Kököchin, also Kökejin, Kūkājīn, Cocacin or Cozotine (Mn: , Ch: ), was a 13th-century princess of the Mongol-led Chinese Yuan dynasty, belonging to the Mongol Bayaut tribe. In 1291, she was betrothed to the Ilkhanate khan Arghun by the Yuan founding emperor Kublai, but married his son Ghazan when Arghun died by the time she had arrived in Persia in 1293. The account of Kököchin's journey to Persia was given by Marco Polo.

Name 
Note that among the various English translations of Polo's book, there are at least ten spellings for her name.  Absent various accented characters here, the names include Cocachin, Cocacin, Cozotine, Kogatin, Kokachin, Kokechin, Kokejin, Kokochin, Kukachin, and Kukajin.

"Kökö" may mean "blue" (especially "sky blue", cf. *kȫk) or "dark" as in complexion, and "chin" or "jin" a suffix used for the name of a person. The name "Kököchin" may therefore be translated as "The Dark Complected".

The name could also be a corruption of kȫkerčin, which means dove or pigeon.

Background
Following the loss of Arghun's favourite wife Bolgana ("Zibeline"), Arghun sent a request to his grand-uncle Kublai Khan to send him a relative of his dead wife, saying that only one of her kinswomen should succeed her. Kublai chose the 17-year-old Kököchin. 
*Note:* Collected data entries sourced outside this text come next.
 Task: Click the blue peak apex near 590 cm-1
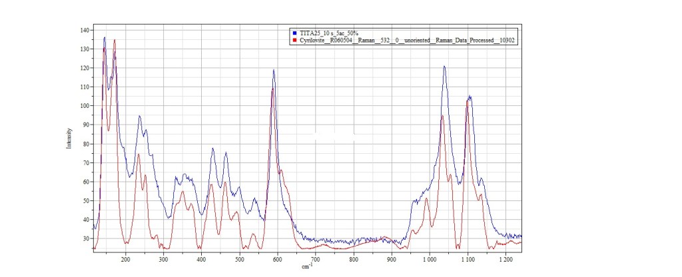point(273,70)
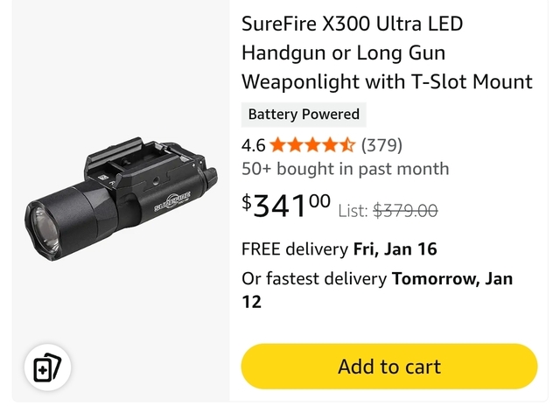Click the yellow Add to cart button
560x413 pixels.
coord(389,367)
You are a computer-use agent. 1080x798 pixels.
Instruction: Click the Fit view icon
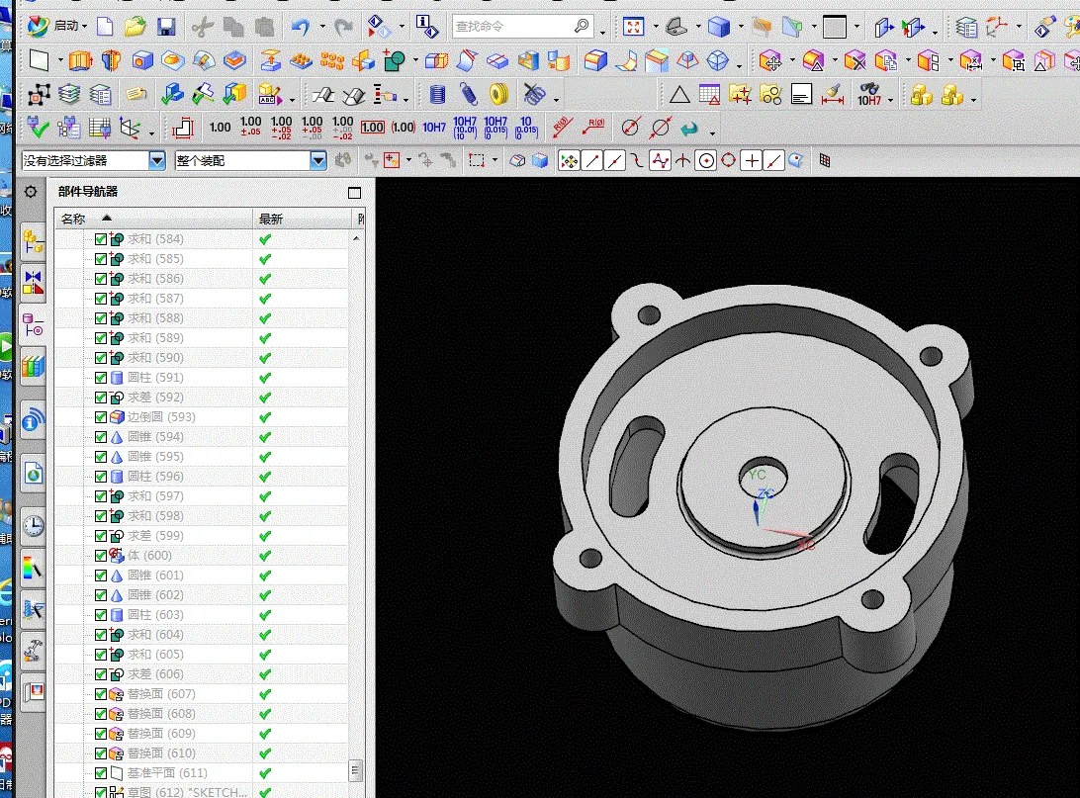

Kublai, from his capital of Khanbaliq (the Khan's city, modern day Beijing) entrusted Marco Polo with his last duty, to escort princess Kökechin to Arghun along with three envoys, Oulatai, Apusca, and Coja. The party travelled by sea, departing from the southern port city of Quanzhou in the spring of 1291. There were 14 big ships in all, and each had 4 masts and 12 sails. They set out from Quanzhou, sailing to Sumatra where they were delayed for five months due to weather, and then to Persia, via Sri Lanka and India (where his visits included Mylapore, Madurai, and Alleppey, which he nicknamed Venice of the East). They arrived around 1293.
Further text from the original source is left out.